To combat this, I used Qdrant, a persitent vector database with that splits documents into chunks and combined with langchain’s retieval QA function, the OpenAI API is called only on the ‘retrieved’ (as in relevant) bits. There is NO prompt template used in PrivacyGPT, the query is passed to OpenAI API on the Retrieval based Question Answering (QA) chain created during input which searches the indexed vector store with created with the text of the laws, and then the LLM (OpenAI’s GPT here) helps generate a coherent response on the narrowed down data. This approach is significantly faster AND cheaper, as the info passed onto the API doesn’t contain all the text from the law.

And so I had my neat little Python app that I could use to show everyone my I too worked with AI. Great. Except for one problem…..how do I host and show this to anyone in the world? After some intense googling, I found streamlit.io.

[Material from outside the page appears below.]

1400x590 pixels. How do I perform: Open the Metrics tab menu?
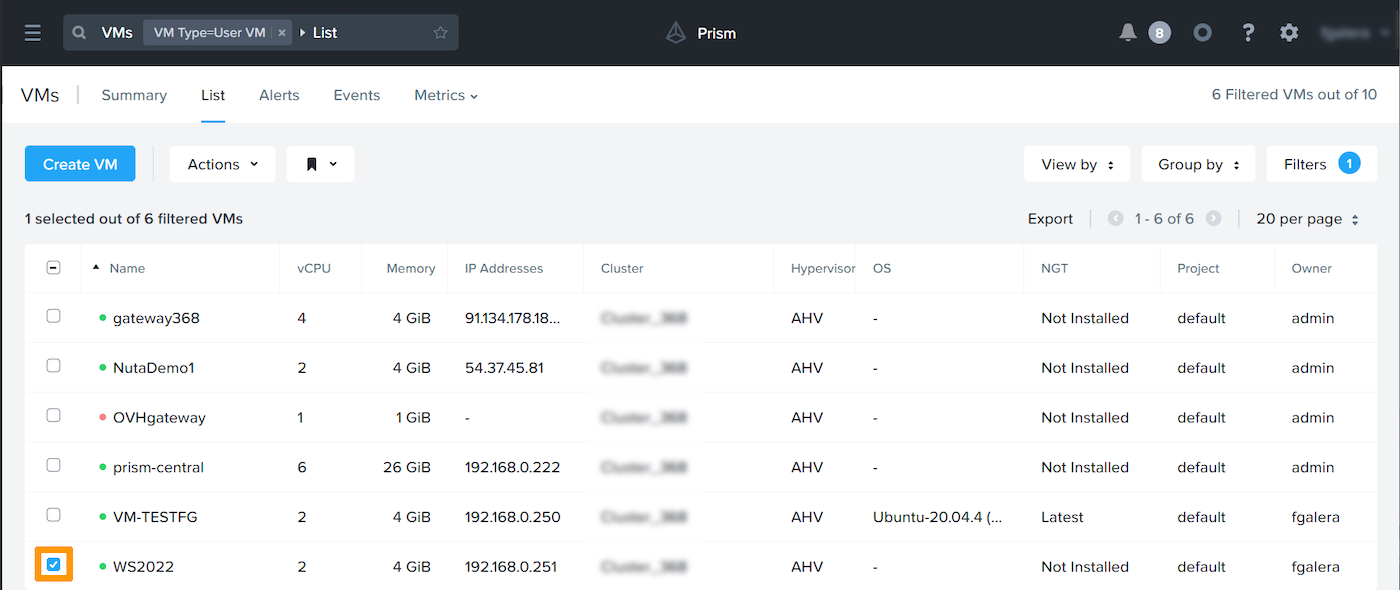coord(446,95)
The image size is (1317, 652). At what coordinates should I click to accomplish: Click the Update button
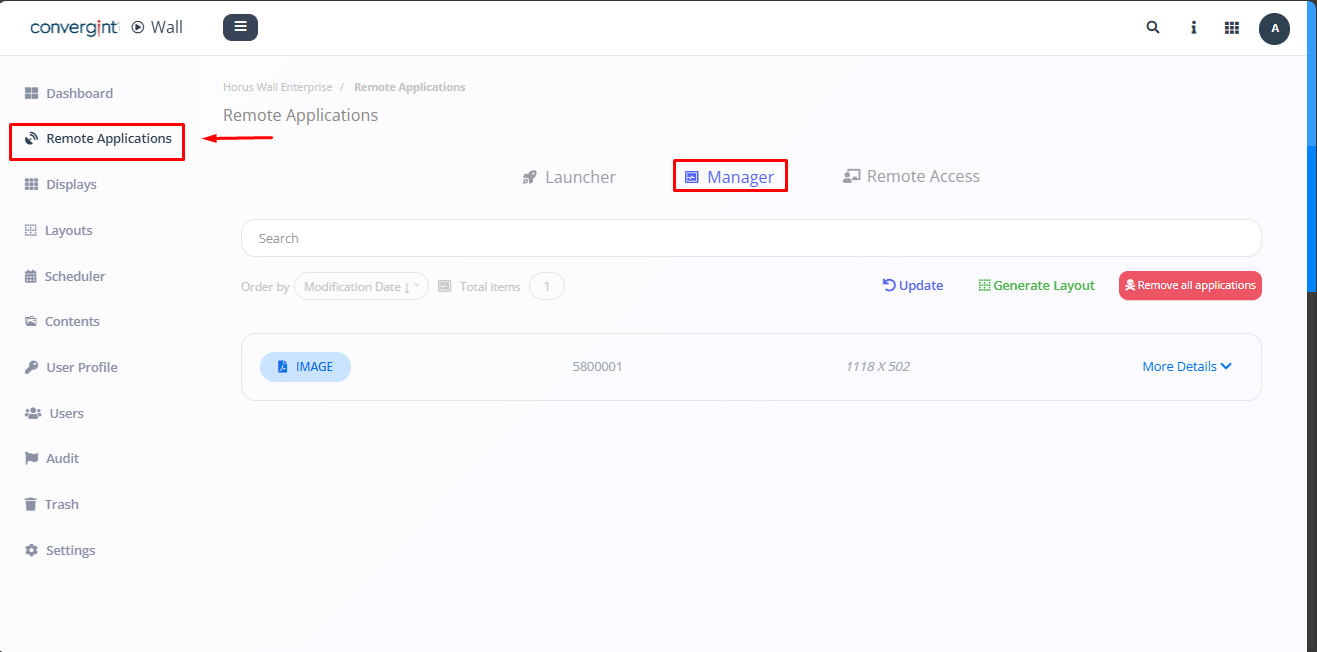912,285
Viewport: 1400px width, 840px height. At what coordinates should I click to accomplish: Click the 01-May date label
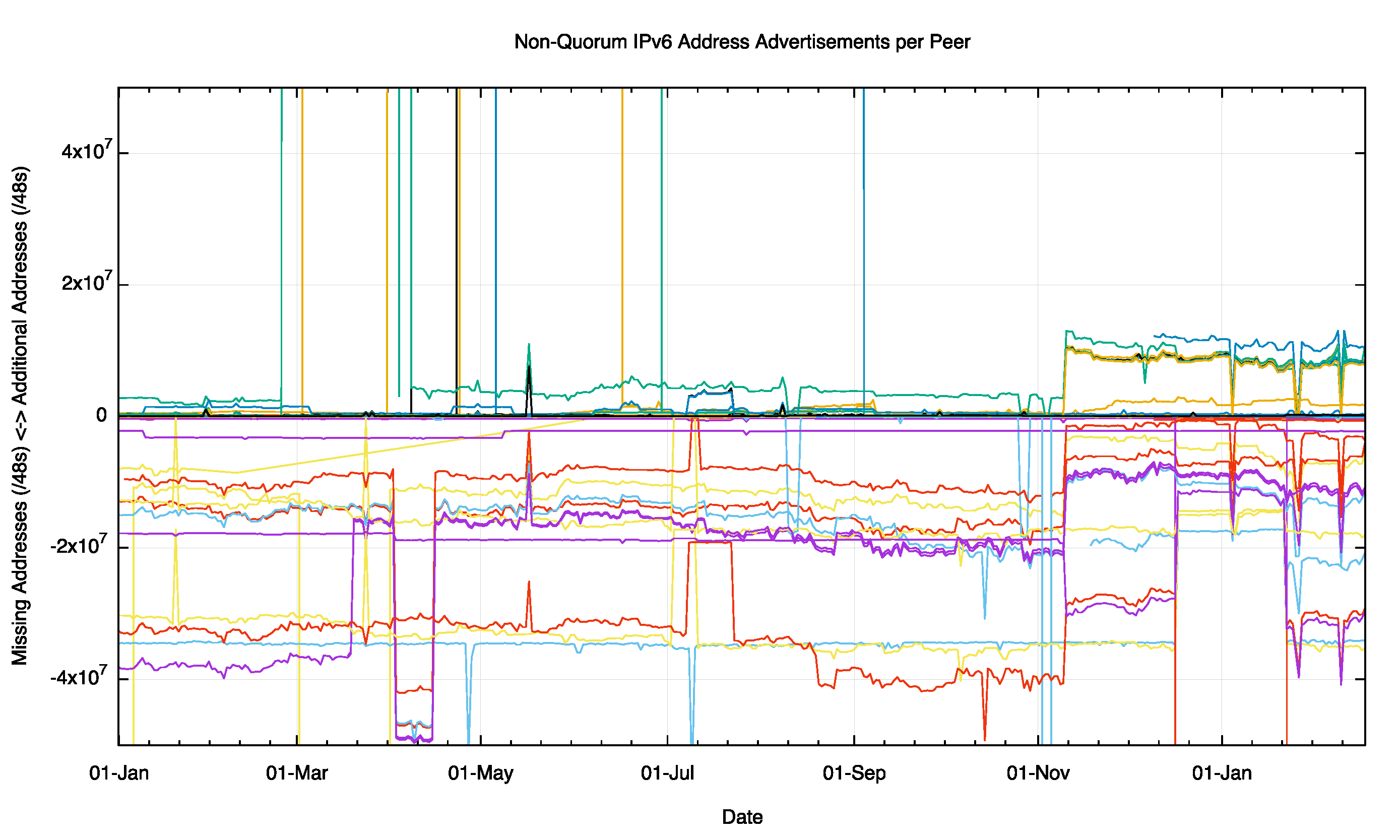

Streamlit’s Community Cloud platform lets you deploy your python code from Github right away for the masses to see and gives you a URL on their domain. I thought this seemed solid and would go on to modify my code to include the streamlit library to include some markdown and text input for the app. Boy, was I wrong thinking it would be that simple.

The app worked. Well not exactly, the UI loaded up when I self hosted on EC2, but crashed constantly on any input. So I found Streamlit Community Cloud, and the app deployed successfully with it working as intended.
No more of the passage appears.